The 140-page lawsuit names 40 healthcare providers and the National Community Pharmacists Association as plaintiffs and includes a nationwide class of similarly situated healthcare providers. The lawsuit asserts claims of negligence, negligence per se, breach of express contract, breach of implied contract, unjust enrichment, negligent interference with prospective economic advantage, and violations of California’s Unfair Competition Law, the Connecticut Unfair Trade Practices Act, the Illinois Consumer Fraud and Deceptive Trade Practices Act, New Hampshire’s Regulation of Business Practices for Consumer Protection, the New Jersey Consumer Fraud Act, the Tennessee Consumer Protection Act, and the Washington Consumer Protection Act.

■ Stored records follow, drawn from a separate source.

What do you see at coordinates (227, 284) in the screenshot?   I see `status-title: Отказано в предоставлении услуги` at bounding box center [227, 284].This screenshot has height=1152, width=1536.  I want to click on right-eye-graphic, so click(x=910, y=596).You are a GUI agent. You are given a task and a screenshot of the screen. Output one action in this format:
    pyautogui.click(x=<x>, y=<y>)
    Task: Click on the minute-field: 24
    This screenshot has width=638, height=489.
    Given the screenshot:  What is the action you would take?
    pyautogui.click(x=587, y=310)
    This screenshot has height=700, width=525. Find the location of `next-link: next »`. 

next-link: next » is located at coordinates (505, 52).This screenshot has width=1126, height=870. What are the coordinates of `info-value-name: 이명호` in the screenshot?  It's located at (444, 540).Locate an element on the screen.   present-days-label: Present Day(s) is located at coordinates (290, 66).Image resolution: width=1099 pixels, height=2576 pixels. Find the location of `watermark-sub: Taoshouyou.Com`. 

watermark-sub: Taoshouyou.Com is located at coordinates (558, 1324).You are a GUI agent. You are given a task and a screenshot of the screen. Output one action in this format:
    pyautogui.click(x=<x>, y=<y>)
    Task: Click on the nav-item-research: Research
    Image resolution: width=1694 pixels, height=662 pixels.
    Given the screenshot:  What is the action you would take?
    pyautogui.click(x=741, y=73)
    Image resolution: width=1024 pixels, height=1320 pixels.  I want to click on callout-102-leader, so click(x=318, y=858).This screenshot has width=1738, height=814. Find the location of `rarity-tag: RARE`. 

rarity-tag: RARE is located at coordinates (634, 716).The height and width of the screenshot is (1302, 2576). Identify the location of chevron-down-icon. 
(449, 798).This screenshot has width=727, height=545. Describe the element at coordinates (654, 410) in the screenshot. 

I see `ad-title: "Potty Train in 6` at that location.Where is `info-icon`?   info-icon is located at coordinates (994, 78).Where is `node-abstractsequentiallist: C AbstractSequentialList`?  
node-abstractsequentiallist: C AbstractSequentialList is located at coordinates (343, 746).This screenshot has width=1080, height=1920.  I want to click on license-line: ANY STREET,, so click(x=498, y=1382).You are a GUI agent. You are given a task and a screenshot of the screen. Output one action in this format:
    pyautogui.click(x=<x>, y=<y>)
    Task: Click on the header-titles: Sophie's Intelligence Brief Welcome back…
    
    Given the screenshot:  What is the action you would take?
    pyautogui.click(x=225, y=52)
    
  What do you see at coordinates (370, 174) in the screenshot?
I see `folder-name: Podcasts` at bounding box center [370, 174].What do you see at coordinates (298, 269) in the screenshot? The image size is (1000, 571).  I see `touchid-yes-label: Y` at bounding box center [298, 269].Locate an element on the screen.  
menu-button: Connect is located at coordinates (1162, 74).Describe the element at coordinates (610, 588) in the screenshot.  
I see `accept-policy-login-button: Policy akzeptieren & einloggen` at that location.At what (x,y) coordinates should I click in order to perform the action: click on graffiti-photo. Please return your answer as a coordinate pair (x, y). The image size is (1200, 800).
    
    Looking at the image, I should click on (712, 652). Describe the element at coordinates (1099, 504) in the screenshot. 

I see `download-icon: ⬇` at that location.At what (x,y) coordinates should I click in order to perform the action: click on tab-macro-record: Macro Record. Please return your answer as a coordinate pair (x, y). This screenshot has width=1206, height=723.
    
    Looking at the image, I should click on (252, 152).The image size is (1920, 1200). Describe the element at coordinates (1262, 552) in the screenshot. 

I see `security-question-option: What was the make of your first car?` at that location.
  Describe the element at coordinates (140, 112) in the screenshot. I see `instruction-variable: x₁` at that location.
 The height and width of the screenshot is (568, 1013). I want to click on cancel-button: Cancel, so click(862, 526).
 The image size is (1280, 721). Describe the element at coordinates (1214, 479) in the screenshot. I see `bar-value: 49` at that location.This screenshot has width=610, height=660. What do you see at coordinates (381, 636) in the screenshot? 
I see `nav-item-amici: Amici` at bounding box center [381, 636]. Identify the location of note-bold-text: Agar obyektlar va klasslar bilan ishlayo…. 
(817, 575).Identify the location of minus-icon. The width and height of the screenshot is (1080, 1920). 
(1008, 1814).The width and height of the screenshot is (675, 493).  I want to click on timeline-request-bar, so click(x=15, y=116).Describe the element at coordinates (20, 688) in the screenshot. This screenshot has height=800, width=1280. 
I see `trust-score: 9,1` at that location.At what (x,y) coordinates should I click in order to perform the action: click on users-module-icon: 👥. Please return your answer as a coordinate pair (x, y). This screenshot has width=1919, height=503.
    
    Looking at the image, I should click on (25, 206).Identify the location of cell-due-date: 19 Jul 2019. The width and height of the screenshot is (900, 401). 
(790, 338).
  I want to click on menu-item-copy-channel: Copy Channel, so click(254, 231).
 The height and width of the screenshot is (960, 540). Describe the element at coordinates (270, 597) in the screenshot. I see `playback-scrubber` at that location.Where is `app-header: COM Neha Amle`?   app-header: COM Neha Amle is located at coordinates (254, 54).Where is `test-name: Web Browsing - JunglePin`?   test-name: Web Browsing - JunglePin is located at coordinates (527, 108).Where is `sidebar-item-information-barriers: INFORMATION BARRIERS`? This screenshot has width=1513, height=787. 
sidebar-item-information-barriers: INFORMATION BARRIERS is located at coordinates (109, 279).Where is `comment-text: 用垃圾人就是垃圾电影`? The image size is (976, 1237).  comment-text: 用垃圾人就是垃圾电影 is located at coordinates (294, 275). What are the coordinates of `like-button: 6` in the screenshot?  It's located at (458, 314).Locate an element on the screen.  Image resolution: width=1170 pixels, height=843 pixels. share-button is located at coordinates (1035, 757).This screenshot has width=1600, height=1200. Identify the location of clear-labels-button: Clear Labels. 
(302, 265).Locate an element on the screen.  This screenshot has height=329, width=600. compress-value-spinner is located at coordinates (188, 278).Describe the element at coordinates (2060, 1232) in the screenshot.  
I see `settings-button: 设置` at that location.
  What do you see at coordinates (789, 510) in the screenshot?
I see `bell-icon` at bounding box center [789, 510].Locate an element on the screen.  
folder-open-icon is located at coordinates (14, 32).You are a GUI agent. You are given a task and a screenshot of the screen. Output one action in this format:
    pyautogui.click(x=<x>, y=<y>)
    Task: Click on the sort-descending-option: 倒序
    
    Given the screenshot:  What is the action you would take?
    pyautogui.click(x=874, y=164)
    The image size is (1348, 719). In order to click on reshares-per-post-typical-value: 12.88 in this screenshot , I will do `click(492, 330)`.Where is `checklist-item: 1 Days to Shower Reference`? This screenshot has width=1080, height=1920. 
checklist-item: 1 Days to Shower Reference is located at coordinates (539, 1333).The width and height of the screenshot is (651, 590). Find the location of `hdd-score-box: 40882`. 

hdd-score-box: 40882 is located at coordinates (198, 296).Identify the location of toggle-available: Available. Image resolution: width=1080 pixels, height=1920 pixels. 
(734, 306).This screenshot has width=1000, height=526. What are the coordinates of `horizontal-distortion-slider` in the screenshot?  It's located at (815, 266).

The lawsuit seeks permanent injunctive relief to prohibit and prevent the defendants from continuing to engage in unlawful acts, omissions, and practices, an order from the courts to require the defendants to implement a long list of security measures, and awards of compensatory, consequential, general, statutory, and punitive/exemplary damages.
“UnitedHealth Group and its subsidiaries need to be held accountable for their lax security measures and for their failure to provide our members with adequate support and assurances to alleviate the financial losses our members suffered,” said NCPA CEO B. Douglas Hoey.